══ RECORDS FOR THIS EXERCISE ══

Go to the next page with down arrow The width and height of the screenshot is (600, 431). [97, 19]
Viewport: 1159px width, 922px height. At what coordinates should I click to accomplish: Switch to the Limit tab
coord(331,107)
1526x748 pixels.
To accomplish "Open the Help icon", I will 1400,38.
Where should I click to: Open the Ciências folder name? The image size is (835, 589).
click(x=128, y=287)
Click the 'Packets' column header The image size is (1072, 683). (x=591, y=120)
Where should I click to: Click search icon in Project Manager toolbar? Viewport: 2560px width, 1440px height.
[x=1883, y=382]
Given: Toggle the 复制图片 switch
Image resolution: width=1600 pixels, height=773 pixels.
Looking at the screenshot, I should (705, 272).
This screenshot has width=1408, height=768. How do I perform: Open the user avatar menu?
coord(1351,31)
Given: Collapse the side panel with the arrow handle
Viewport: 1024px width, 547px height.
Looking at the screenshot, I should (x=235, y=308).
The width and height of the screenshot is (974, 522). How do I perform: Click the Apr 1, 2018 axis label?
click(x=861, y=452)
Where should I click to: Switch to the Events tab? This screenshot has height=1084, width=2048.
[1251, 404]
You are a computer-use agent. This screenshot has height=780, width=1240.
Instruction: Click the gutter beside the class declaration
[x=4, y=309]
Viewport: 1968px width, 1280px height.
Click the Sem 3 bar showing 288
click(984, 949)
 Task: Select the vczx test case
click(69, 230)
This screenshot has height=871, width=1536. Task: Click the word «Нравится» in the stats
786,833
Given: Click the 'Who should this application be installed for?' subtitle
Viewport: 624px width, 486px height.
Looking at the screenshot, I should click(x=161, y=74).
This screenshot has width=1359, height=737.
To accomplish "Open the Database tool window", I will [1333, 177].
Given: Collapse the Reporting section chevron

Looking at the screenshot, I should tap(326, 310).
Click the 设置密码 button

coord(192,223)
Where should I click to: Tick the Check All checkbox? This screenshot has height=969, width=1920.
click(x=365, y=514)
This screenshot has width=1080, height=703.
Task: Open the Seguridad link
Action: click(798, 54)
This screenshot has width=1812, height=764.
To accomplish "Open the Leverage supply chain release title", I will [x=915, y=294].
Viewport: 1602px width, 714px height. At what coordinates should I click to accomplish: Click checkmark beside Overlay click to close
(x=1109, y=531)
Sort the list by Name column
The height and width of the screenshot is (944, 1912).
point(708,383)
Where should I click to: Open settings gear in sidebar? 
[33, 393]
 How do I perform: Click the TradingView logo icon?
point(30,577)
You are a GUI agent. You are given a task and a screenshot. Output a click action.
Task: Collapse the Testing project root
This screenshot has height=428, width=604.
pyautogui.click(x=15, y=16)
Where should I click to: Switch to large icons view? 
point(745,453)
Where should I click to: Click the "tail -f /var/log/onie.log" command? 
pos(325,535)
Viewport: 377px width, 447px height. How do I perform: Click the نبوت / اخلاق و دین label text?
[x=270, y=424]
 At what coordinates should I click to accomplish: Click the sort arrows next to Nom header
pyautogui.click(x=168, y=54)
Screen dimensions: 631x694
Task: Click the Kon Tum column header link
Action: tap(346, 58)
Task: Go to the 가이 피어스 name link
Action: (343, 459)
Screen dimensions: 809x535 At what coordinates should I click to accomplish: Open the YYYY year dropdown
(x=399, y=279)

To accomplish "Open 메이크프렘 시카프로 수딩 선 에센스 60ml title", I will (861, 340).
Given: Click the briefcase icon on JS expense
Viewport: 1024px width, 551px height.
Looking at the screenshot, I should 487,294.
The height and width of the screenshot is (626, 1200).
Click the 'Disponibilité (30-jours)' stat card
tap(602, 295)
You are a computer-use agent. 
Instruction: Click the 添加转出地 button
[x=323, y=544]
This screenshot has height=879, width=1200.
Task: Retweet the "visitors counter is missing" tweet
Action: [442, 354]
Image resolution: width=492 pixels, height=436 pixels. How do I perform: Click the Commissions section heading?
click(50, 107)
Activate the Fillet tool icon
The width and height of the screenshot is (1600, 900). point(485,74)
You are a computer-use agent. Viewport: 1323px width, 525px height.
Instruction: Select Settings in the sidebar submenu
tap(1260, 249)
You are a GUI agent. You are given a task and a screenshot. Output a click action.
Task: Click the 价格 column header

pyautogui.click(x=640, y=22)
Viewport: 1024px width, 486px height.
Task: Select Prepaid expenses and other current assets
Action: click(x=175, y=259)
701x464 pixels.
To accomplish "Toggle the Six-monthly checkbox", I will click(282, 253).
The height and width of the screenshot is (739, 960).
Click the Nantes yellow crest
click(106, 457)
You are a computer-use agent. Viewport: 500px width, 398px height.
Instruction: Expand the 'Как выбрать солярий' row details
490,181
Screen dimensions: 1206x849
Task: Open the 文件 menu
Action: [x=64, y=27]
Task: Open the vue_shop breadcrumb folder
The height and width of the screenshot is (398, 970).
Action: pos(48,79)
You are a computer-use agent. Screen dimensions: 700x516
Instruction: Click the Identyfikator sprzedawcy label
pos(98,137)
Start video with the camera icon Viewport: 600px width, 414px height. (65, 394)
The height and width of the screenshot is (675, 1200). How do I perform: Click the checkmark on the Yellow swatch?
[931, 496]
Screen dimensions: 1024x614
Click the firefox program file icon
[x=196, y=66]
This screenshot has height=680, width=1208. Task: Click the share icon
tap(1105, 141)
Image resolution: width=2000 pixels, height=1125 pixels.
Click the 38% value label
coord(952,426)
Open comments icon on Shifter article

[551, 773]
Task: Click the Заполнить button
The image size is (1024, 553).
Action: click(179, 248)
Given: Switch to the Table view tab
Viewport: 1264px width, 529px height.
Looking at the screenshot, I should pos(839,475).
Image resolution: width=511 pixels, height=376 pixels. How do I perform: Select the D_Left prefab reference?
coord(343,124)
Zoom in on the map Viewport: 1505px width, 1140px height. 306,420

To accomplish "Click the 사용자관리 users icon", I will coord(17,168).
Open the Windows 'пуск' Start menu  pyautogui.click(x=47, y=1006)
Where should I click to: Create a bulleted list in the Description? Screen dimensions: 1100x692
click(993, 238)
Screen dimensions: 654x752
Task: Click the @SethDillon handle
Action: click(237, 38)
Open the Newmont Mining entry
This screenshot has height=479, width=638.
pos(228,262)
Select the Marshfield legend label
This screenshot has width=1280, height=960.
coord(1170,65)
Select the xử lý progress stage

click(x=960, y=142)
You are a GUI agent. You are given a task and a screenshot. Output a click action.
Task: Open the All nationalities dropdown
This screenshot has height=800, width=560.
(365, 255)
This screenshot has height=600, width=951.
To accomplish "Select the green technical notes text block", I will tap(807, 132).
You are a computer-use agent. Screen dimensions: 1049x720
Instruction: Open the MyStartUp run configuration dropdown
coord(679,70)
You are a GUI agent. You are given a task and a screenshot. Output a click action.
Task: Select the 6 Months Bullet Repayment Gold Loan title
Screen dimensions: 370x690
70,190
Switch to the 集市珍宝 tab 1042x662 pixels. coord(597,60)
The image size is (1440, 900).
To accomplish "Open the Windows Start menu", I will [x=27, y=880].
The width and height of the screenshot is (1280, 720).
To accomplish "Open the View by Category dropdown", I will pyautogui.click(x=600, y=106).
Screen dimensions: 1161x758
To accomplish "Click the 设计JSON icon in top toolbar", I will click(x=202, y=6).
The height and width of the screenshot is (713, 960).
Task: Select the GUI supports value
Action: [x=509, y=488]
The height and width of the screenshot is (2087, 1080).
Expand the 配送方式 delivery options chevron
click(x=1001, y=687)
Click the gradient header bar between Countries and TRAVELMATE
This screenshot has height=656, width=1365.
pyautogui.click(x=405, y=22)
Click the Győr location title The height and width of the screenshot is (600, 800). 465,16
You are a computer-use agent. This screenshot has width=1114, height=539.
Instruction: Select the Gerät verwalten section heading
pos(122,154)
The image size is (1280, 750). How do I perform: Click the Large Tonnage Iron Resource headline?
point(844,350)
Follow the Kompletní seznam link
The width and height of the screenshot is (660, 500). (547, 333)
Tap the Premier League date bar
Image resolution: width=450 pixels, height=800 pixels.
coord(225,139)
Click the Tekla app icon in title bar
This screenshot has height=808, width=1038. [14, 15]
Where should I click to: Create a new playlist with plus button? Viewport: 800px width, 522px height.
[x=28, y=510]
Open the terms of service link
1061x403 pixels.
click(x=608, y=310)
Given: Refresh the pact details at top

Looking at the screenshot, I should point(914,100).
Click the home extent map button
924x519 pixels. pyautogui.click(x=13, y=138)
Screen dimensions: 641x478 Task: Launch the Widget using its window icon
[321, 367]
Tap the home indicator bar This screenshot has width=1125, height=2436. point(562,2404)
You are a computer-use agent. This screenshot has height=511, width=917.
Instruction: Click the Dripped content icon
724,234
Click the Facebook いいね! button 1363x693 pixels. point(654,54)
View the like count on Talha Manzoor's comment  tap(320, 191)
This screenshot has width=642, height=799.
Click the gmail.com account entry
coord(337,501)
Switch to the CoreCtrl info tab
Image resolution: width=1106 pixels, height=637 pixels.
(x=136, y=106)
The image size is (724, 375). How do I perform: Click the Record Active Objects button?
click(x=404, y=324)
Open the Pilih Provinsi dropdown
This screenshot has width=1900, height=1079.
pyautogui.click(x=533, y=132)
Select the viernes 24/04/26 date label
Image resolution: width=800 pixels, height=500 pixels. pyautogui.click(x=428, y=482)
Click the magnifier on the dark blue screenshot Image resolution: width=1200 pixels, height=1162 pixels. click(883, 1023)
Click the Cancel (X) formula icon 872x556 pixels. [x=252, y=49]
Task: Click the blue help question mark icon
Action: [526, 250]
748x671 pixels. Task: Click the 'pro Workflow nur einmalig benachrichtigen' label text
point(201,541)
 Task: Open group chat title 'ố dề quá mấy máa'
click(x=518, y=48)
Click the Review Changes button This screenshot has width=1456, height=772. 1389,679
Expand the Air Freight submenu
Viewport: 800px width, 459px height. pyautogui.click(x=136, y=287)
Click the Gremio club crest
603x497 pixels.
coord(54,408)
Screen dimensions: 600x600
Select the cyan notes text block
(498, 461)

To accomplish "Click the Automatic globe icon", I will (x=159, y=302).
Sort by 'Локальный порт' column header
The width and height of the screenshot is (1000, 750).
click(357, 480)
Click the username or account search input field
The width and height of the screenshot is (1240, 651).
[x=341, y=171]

═══

The answer should be all lines from the entries above that hold the word "agent".

You are a computer-use agent. This screenshot has height=780, width=1240.
You are a GUI agent. You are given a task and a screenshot. Output a click action.
You are a computer-use agent. 
You are a computer-use agent. Viewport: 1323px width, 525px height.
You are a GUI agent. You are given a task and a screenshot. Output a click action.
You are a computer-use agent. Viewport: 500px width, 398px height.
You are a computer-use agent. Screen dimensions: 700x516
You are a GUI agent. You are given a task and a screenshot. Output a click action.
You are a computer-use agent. Screen dimensions: 1049x720
You are a GUI agent. You are given a task and a screenshot. Output a click action.
You are a computer-use agent. This screenshot has width=1114, height=539.
You are a computer-use agent. This screenshot has height=511, width=917.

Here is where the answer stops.